So I'll talk about Merchanter's Luck right now, since it's a fairly short, simple book that I read for the first time a few weeks ago (and absolutely LOVED - despite being a relatively less-known standalone of hers, I think it insta-jumped into my favorites of hers on a single read).
This book belongs to the Merchanter/Company Wars branch of Cherryh's Alliance-Union universe. (Most of which are standalones; they can be read in any order.) Interesting little fact I stumbled across the other day: this book was apparently also the entire reason why Downbelow Station was written. She came up with this one first, but needed to work out the political/social backstory for it, and she did that by writing Downbelow Station ... which ended up being much better known. But this was the first book she wrote dealing with the merchanters.
The merchanters, in Alliance-Union, are matrilineal clans of traders whose lives are centered around the ship on which they live and work. In the grand tradition of "introduce the world and then break it", the female protagonist of Merchanter's Luck is someone who does not fit in her closely knit family and their matriarchal-utopian world. Allison is fiercely ambitious, but she is stuck as a junior member of the crew/family, and unlikely to ever achieve the status she craves. So she's on the lookout for a ship of her own.
Enter Sandor, the captain of his own ship, looking for a crew.
What fascinated me about this book is how the back cover blurb suggests a fairly standard romance, and in fact I went into it in part to find out how Cherryh would write a "boy meets girl" story, but it turns out not to be that at all. Or, I should say, it kind of starts out as that -- Sandor and Allison meet and flirt; she's on the prowl for male company, and Sandor's on the prowl for someone to help him run his ship (and also fascinated by her). And then everything goes Pure Cherryh and veers off in a different direction entirely. (A direction that my id liked very much.)
Sandor is a con artist, using an assumed name, lying about his ship's name and port -- because his entire merchanter clan was wiped out by pirates when he was a child, leaving him running the ship all alone and desperately trying to hide various facts about his past in order to get jobs. (Technically, two of his older relatives survived, both of whom then proceeded to die in ways that made him even more traumatized.) Allison signs on with his ship, takes a few selected cousins with her, and embarks on a cargo run that turns out to be way more complicated than anyone was expecting, partly because the military gets involved, and partly because Sandor is, in the grand tradition of Cherryh heroes, an enormous PTSD-ridden emotional mess ... who is trying to conceal from his new crew how much of a mess he actually is.

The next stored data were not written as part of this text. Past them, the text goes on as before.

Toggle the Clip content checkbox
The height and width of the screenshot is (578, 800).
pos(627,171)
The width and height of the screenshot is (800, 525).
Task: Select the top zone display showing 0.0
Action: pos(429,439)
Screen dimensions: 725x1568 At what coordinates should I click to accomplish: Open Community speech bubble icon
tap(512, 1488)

As Sandor -- poor, lonely, broken Sandor -- tries desperately to convince everyone that he's Just Fine and it's Perfectly Normal that most of the ship consists of sealed rooms full of his dead family's personal effects, or that he has clearly been sleeping in a blanket nest on the bridge, Allison's cousins come to the conclusion that he's hiding something much more dire, such as that he's a serial killer planning to murder them out in the lonely spaceways. So they mutiny, as you do, and try to lock up Sandor and take over the ship.

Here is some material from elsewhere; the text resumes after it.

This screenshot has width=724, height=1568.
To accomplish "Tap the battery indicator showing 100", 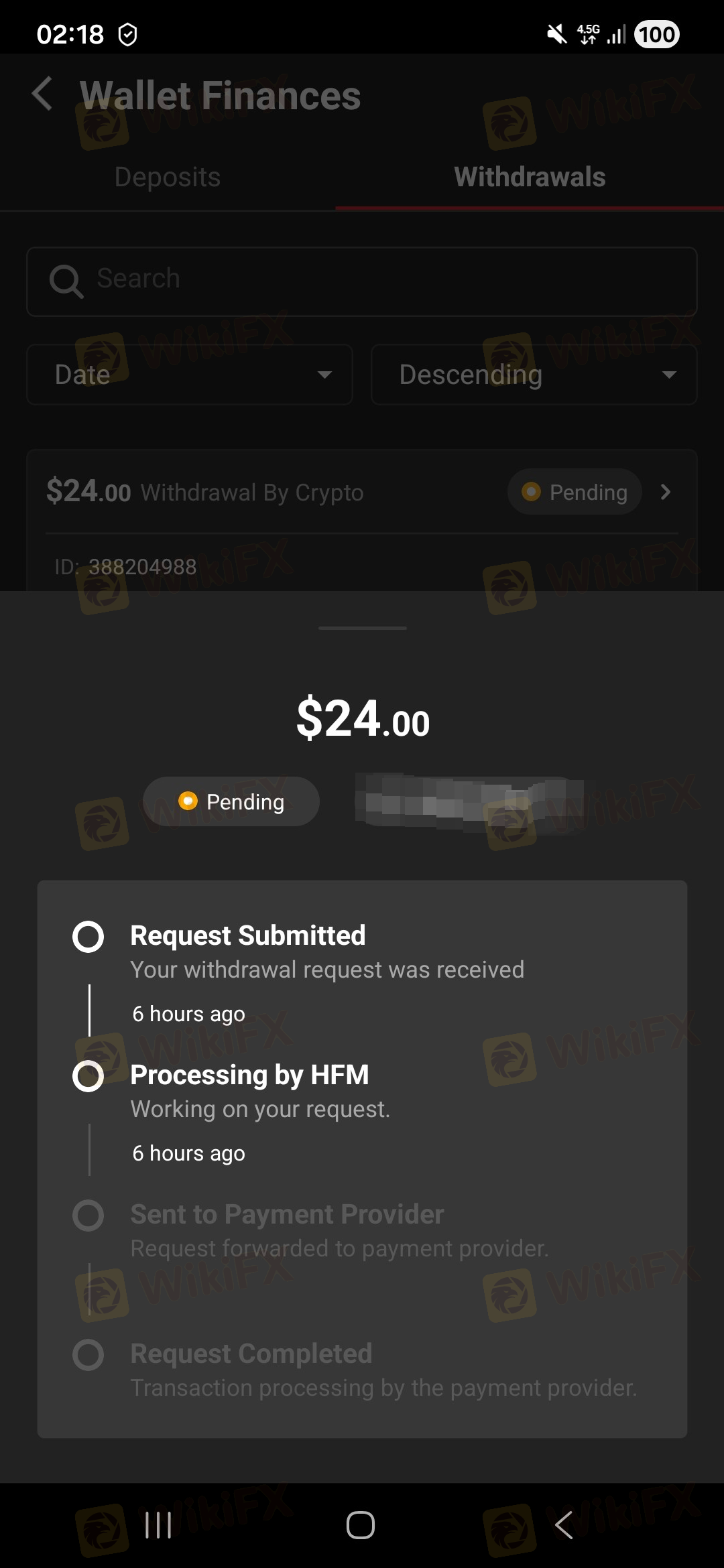I will (656, 34).
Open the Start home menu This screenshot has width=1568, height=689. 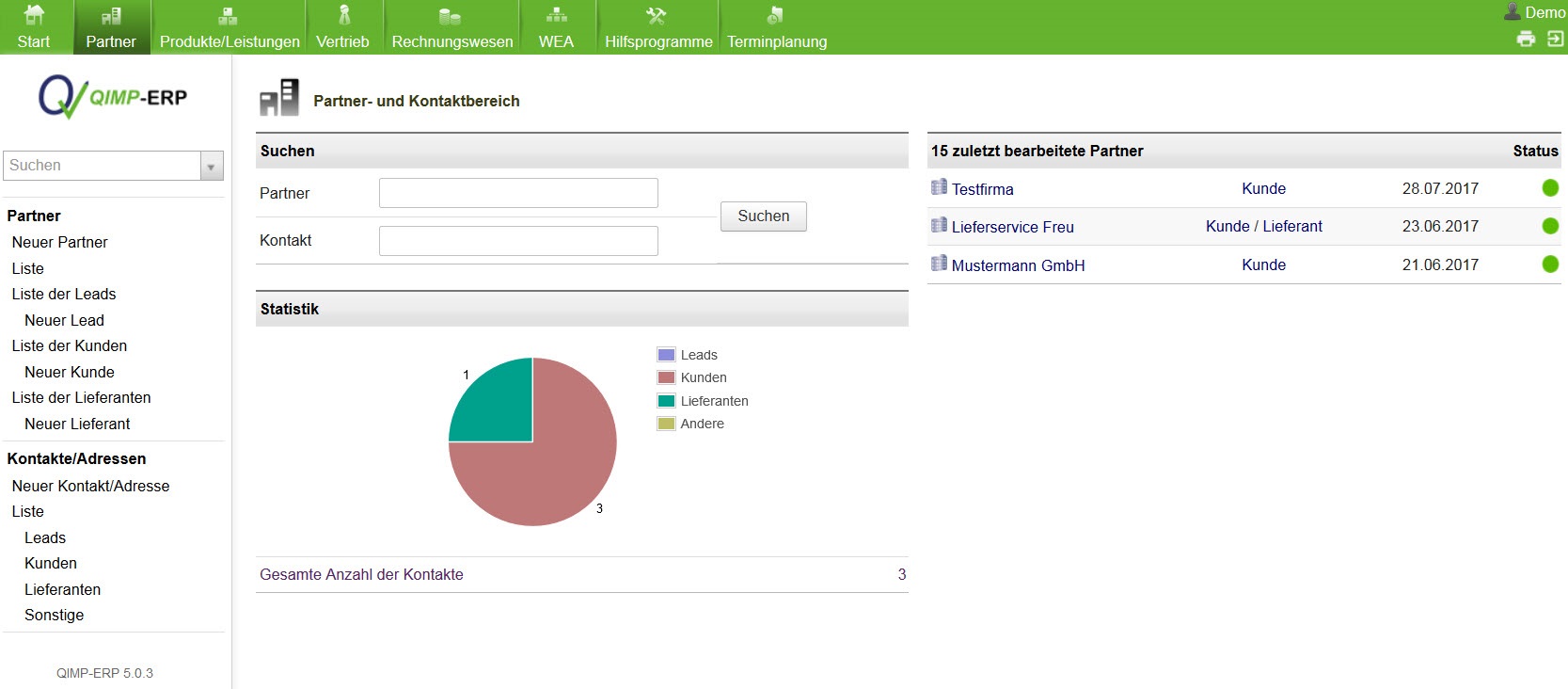[x=34, y=27]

Then real space pirates show up and they all have to cooperate in a desperate struggle to survive. It's awesome.
... And not really at all what I expected from the first third of the book. The Boy Meets Girl aspect of the plot basically just drops out about halfway through, and from there on out it's all Found Family in Space. Which I am 100% on board with, by the way, and this is sort of a general trend that I'm noticing in Cherryh's books. While her characters often have sex and/or romance, the sexual aspect of their relationships usually tends to take a backseat to the partnership/trust aspect. The most important people in your life aren't the one(s) you're having sex with; they're the ones who have your back against the dark. Even if sometimes those are, in fact, the same people.
If I could pick one trope as my absolute favorite out of all tropes, I think it's probably the one where a bunch of people who start out at each other's throats end up becoming each other's family, and this book hit those buttons hard (though it takes awhile to start getting there -- most of the really idgasmic character development is compressed into about the last three or four chapters. As with a number of her books, I could really have done with a few chapters of aftermath.)

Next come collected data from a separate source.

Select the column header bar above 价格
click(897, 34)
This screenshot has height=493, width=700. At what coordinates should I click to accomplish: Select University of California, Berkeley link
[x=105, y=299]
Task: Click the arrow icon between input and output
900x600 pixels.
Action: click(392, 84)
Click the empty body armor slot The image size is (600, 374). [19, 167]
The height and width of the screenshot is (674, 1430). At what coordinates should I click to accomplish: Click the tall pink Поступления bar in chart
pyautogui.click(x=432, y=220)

But yeah, I had no idea going into it that I was going to love this book so hard. That loyalty-against-the-odds thing that a lot of Cherryh's books have, is definitely a thing here - I love the casual way Sandor unconsciously thinks of Allison's crew as "his", even when they all barely know or like each other yet. Sandor breaks my heart in all the best ways, the lonely boy looking for someone to latch onto; his damage is extensive yet plausible, and he's functional, he's just fucked up. And Allison is great, tough and canny but inexperienced, so if Sandor's arc is all about learning to trust people again, Allison's is a growing-up story, starting out as the sheltered younger daughter of a huge family, and eventually learning to stand on her own two feet. I also really enjoyed her cynical, suspicious cousin Curran, who takes an instant dislike to Sandor on the basis of "probably a serial killer and is also sleeping with my cousin." (If you guessed how their relationship arc goes based purely on my id, you would probably be right. The more Cherryh I read, the more I boggle at how what she wants out of a book seems to be exactly what I want out of a book, and in 25 years of reading her books, I never noticed this is as much of a pattern as it is.) The other two cousins that Allison dragged along with her, Deirdre and Neill, never really emerge as individuals; there's just not room for it. I would happily read another entire book about these characters. Or failing that, there's always fanfic. At the rate things are going, I'm going to end up with an all-Cherryh list of requests in this year's Yuletide ...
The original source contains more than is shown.